Yes, you do have to configure 3 NAT entries, one for each port you intend to use - 25, 443, 80.

Regards, LG
*** Please Rate All Helpful Responses ***

TheGoob · ‎02-27-2025

Hi

Then I am doing something wrong.

I made a NAT entry for Port 80 and created an ACL for Port 80...NAT is a MANUAL NAT, Above the default NAT.

But when I do Letsencrypt [certificate maker] I get this error

Fetching http://mail.fbeye.org/.well-known/acme-challenge/IU4TxWtsgccFG7iQS3HMBqWAybIsQpmd9zLm-7oWrJU: Timeout during connect (likely firewall problem)

Hint: The Certificate Authority failed to download the challenge files from the temporary standalone webserver started by Certbot on port 80. Ensure that the listed domains point to this machine and that it can accept inbound connections from the internet.

liviu.gheorghe · ‎02-27-2025

I can see that port 25 is opened on mail.fbeye.org, but port 80 and 443 is not.

What is the difference between port 25 NAT config and port 80 NAT config?

Regards, LG
*** Please Rate All Helpful Responses ***

TheGoob · ‎02-27-2025

Well this is what I am trying to figure out.

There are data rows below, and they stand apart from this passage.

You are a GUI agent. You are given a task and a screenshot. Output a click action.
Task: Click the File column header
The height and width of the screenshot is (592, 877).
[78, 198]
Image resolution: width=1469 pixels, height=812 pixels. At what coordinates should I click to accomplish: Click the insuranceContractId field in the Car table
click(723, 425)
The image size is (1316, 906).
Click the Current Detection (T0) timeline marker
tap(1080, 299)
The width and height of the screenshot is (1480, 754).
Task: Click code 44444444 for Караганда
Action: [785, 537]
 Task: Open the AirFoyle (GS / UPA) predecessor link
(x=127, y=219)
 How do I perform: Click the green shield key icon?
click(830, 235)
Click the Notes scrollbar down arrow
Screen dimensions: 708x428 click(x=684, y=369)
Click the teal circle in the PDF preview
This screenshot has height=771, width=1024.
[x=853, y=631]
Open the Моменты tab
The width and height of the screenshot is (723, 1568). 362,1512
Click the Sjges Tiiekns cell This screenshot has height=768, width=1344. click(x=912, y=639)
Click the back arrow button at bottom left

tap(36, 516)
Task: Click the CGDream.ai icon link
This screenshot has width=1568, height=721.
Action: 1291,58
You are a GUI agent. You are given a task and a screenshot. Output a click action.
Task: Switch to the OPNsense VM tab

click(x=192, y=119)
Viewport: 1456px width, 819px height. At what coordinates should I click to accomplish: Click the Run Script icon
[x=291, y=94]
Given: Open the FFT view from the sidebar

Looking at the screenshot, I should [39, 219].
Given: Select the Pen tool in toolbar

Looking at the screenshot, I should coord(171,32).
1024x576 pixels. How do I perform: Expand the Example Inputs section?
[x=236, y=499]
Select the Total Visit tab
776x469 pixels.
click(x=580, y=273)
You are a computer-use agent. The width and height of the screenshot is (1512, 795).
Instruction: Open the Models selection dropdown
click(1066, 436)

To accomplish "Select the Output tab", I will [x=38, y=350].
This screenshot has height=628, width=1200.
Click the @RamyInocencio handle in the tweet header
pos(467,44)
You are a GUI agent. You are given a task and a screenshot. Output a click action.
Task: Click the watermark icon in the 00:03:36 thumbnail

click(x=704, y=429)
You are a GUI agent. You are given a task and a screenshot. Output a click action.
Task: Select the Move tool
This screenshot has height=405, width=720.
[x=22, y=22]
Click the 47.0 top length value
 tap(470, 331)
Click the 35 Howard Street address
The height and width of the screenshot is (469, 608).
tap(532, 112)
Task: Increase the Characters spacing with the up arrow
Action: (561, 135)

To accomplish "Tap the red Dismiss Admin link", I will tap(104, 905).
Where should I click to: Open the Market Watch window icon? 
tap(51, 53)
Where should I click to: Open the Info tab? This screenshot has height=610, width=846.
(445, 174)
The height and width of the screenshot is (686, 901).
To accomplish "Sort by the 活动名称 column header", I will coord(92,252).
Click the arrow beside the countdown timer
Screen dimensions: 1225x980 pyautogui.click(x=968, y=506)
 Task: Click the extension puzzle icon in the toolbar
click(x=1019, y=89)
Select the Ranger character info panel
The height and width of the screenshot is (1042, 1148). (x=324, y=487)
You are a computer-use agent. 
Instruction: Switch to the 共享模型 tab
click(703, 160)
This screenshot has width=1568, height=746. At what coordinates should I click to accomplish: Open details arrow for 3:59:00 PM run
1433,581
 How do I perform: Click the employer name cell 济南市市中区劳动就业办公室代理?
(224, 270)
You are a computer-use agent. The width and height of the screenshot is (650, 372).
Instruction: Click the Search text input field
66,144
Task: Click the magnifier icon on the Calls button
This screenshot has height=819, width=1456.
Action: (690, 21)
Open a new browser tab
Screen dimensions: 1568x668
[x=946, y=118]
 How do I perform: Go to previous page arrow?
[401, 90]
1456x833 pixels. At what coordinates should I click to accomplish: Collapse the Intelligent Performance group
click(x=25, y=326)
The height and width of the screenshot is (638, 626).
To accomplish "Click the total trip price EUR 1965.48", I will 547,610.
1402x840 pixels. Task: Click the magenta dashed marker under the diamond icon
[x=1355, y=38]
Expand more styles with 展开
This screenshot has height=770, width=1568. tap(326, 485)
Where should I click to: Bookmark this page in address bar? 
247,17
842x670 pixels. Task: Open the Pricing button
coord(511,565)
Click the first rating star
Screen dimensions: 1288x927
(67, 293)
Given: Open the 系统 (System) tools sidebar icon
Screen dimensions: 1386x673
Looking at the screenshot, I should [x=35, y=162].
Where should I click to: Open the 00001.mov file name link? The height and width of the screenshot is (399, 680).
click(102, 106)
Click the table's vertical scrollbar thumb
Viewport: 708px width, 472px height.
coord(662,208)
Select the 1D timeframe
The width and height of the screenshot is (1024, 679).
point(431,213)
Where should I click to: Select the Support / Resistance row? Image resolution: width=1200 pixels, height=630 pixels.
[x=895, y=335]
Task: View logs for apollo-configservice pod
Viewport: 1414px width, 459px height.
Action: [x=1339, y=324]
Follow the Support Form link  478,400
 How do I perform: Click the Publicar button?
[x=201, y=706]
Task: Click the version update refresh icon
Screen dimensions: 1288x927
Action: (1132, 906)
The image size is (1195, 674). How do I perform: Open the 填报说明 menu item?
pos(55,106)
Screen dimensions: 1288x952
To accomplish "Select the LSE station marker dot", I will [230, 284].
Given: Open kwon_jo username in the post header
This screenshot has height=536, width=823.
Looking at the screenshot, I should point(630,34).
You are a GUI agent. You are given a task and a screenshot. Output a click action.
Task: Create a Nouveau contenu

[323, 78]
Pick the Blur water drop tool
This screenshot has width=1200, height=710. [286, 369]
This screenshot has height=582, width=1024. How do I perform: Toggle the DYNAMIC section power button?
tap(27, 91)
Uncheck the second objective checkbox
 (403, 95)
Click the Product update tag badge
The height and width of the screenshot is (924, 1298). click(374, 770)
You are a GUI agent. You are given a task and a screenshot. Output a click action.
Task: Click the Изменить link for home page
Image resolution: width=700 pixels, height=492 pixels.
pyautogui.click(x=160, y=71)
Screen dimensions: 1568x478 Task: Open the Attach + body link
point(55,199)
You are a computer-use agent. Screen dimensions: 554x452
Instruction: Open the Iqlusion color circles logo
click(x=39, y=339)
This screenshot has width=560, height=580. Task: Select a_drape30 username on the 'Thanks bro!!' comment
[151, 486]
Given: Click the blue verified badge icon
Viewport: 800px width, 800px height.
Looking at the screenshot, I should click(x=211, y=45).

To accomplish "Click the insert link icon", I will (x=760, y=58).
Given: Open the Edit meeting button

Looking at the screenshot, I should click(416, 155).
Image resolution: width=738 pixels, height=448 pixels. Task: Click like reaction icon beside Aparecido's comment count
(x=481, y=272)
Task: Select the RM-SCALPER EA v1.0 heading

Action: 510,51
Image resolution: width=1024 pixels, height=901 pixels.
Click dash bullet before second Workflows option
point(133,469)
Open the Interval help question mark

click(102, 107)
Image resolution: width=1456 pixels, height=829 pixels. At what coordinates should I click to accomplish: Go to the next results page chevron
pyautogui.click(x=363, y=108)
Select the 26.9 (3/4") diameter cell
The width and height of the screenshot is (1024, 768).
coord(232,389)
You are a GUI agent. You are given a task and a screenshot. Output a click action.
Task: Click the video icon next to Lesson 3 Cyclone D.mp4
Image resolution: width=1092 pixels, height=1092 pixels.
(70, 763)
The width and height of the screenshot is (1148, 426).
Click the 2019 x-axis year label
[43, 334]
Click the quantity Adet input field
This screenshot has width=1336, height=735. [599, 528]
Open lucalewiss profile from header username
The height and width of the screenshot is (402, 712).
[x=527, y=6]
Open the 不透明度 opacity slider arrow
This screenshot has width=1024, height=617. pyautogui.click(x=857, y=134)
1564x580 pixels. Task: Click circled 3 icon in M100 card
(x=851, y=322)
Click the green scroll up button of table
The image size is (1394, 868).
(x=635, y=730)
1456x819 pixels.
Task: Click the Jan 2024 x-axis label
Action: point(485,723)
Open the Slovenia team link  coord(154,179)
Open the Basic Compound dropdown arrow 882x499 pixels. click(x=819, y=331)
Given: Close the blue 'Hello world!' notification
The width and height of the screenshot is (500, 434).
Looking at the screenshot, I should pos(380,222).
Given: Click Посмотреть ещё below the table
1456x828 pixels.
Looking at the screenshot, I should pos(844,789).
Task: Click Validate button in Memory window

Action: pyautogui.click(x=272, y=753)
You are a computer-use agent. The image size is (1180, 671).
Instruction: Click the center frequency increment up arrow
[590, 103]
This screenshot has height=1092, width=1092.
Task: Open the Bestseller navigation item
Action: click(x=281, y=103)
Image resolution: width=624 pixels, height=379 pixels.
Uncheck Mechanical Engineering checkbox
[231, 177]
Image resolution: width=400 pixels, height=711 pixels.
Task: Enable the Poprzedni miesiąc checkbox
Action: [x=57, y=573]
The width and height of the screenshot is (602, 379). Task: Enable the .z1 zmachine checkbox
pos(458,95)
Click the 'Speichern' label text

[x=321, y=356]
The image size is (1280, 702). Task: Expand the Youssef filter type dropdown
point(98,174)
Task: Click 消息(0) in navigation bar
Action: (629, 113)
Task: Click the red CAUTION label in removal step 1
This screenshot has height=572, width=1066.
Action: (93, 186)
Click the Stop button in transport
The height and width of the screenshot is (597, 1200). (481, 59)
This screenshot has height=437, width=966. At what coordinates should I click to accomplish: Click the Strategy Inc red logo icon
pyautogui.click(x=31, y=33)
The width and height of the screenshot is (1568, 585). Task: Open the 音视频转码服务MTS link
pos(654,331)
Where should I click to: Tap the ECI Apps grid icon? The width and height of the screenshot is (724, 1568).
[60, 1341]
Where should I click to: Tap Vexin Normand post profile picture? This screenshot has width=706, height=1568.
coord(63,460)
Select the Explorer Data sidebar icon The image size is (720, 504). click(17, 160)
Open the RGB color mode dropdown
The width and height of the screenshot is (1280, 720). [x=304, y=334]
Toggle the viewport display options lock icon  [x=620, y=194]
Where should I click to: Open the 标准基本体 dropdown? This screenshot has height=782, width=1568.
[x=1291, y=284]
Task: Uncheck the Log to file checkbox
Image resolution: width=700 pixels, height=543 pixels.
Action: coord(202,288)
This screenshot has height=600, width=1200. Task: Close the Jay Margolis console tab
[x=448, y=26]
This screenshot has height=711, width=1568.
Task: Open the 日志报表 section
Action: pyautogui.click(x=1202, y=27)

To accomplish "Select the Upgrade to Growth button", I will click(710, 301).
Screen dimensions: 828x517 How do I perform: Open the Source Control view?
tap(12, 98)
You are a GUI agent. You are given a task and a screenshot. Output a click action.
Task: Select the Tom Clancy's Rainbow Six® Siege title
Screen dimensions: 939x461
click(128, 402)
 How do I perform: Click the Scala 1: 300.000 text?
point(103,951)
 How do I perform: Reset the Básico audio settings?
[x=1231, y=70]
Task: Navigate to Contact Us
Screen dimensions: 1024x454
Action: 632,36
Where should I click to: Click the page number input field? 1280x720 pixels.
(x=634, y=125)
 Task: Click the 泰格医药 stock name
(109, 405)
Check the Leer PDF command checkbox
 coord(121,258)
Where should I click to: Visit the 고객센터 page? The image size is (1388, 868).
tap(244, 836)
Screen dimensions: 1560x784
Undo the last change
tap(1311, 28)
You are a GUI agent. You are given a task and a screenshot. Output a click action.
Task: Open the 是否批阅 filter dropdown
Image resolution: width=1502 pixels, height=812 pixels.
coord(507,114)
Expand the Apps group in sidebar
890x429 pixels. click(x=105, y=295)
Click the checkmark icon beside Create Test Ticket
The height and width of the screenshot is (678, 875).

25 is for my incoming mail, 80 is for incoming letscencrypt certificate authentication.. 443 for now is just open. Here are the nat/acl for the 80

liviu.gheorghe · ‎02-27-2025

Can I see the NAT screenshot for port 25 as well please.

Regards, LG
*** Please Rate All Helpful Responses ***

TheGoob · ‎02-27-2025

Yes, but right now I do not have anything specific, just a STATIC Manual NAT as such [which i guess could be my problem because it may be overruling the 80] now that I think about it.

liviu.gheorghe · ‎02-27-2025

The NAT rule "fbeye_mail" is not restricted to any ports - it translates all ports on object group "fbeye_mail" to object group "fbeye_WAN".

What is NAT rule "fbeye_Networks"?

Regards, LG
*** Please Rate All Helpful Responses ***

TheGoob · ‎02-27-2025

So, starting from beginning.

I have a NAT, Dynamic rule associating ALL [LAN] 192.168.1.0/24 to [WAN] x.x.x.180

I then want to allow access [incoming] from 80 and 25, so I create two NEW NAT rules STATIC above the default NAT Rule. That is where I am at.

1.) associating LAN Network with WAN IP [reason for this is i simply want any IP on the 1.0 network to have the .180 WAN IP by default]

2.) creating incoming 25 rule and

3.) creating incoming 80 rule... ALL on WAN x.x.x.182 to LAN [Specific] 192.168.1.180

fbeye_network = 192.168.1.0/24

fbeye_mail = 192.168.1.180

fbeye_WAN = x.x.x.180 WAN IP

liviu.gheorghe · ‎02-27-2025

What other ACL rules do you have? Do you have an ACL rule permitting traffic from source interface "vlan2" to destination interface "outside"?

Regards, LG
*** Please Rate All Helpful Responses ***

TheGoob · ‎02-27-2025

Hmmm, that I do not.. I do not have any specific "outgoing" only the default 'inside to outside' in which fbeye/vlan2 is associated with inside.